TASK DETAILS
Exactly the lines from the one containing "Where should I click to: Click the orange" through the end of the data below are to be reproduced, and nothing besides them.

┌─ EXERCISE DATA

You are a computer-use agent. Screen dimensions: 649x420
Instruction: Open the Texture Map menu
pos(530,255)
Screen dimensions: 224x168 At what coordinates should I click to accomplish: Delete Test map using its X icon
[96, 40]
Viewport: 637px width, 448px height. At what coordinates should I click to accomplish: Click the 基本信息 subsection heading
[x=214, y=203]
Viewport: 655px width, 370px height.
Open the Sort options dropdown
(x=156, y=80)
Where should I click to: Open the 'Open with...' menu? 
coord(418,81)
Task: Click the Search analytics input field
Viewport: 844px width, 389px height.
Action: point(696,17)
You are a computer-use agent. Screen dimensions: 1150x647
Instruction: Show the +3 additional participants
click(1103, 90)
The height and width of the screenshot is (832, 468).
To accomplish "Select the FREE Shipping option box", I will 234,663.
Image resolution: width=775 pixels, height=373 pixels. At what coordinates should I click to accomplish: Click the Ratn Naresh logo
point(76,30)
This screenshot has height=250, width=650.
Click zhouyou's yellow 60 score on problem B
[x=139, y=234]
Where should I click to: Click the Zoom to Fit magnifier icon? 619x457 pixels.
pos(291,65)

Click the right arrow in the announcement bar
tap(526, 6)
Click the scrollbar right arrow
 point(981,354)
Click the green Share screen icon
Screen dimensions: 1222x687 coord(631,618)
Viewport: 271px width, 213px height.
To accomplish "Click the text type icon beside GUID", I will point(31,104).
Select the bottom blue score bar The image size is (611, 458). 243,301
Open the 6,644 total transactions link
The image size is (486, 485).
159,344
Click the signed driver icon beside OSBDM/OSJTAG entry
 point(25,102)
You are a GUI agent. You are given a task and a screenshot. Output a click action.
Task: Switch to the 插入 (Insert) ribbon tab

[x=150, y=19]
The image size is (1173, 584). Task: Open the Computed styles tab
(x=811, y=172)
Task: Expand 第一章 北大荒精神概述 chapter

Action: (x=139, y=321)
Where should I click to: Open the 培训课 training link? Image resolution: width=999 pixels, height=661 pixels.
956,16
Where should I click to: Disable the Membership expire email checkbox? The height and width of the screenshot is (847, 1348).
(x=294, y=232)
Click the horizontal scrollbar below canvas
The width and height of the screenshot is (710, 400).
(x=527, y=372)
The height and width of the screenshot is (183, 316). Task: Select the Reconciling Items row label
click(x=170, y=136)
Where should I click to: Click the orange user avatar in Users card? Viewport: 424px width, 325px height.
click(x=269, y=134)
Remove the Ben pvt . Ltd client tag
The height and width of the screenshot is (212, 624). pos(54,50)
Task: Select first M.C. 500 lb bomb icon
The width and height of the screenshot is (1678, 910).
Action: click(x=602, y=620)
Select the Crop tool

└─

TASK RESPONSE
Where should I click to: Click the orange user avatar in Users card? Viewport: 424px width, 325px height.
click(x=269, y=134)
Remove the Ben pvt . Ltd client tag
The height and width of the screenshot is (212, 624). pos(54,50)
Task: Select first M.C. 500 lb bomb icon
The width and height of the screenshot is (1678, 910).
Action: click(x=602, y=620)
Select the Crop tool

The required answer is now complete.